§ **EXERCISE TASK 1**:
Print the passage from the post about garbage collection of queues and exchanges, beginning with the words containing "For example, a" and ending with "to go away.", copied word for word.
§ **EXERCISE TASK 2**:
Summarize the post about garbage collection of queues and exchanges in two sentences.

------ QUOTED TEXT ------

[rabbitmq-discuss] Garbage collection of queues and exchanges
Michael Bridgen
mikeb at squaremobius.net
Tue Mar 4 14:47:44 GMT 2014
In the Node.JS module rabbit.js[1], the main abstractions are various
kinds of socket (which are Node.JS streams[2]) that publish or
(sometimes and) consume to and from exchanges and queues hosted in
RabbitMQ. The sockets, like AMQP connections, are expected to be
fairly long-lived, and more so the server objects to which they refer,
since they may be mentioned by a number of sockets with overlapping
lifetimes.
For example, a socket might connect to "events", which implicitly
creates an exchange called "events", and sends everything written to
the socket, to that exchange. Simple stuff. Here is the snag: when
there are no longer sockets connected to "events", I want the exchange
"events" to go away.

------ MATERIAL ------

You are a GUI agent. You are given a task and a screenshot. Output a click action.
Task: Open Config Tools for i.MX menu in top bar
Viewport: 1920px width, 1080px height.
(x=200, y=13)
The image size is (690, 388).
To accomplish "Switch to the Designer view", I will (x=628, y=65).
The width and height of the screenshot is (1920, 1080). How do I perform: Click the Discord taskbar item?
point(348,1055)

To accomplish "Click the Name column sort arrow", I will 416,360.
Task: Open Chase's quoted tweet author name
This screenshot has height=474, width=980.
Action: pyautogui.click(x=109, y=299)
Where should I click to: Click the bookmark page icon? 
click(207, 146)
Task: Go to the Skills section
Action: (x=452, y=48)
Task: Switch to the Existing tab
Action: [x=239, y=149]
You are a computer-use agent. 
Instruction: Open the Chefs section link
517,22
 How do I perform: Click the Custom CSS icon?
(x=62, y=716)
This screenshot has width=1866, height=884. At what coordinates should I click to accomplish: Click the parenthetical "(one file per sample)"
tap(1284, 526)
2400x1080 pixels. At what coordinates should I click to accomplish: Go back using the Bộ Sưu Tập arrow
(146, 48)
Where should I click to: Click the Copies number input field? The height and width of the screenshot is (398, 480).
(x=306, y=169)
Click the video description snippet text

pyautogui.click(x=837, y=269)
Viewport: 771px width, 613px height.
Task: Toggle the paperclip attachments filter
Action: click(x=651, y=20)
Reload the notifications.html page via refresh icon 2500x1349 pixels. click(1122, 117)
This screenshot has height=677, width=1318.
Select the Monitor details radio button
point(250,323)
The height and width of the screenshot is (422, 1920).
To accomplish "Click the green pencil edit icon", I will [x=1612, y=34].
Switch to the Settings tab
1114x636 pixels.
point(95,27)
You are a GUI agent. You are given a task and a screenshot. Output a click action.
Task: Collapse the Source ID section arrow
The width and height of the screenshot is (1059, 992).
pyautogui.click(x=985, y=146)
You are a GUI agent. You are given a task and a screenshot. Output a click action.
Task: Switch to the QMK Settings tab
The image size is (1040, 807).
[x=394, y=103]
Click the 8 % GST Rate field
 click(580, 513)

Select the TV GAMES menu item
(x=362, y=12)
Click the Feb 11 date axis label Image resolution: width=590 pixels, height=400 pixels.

------

§ **EXERCISE RESULT 1**:
For example, a socket might connect to "events", which implicitly
creates an exchange called "events", and sends everything written to
the socket, to that exchange. Simple stuff. Here is the snag: when
there are no longer sockets connected to "events", I want the exchange
"events" to go away.

§ **EXERCISE RESULT 2**:
In the Node.JS module rabbit.js, the main abstractions are sockets that publish to or consume from exchanges and queues hosted in RabbitMQ, and both the sockets and the server objects they refer to are expected to be fairly long-lived. The writer wants an exchange such as "events", which is created implicitly when a socket connects to it, to go away once no sockets remain connected to it.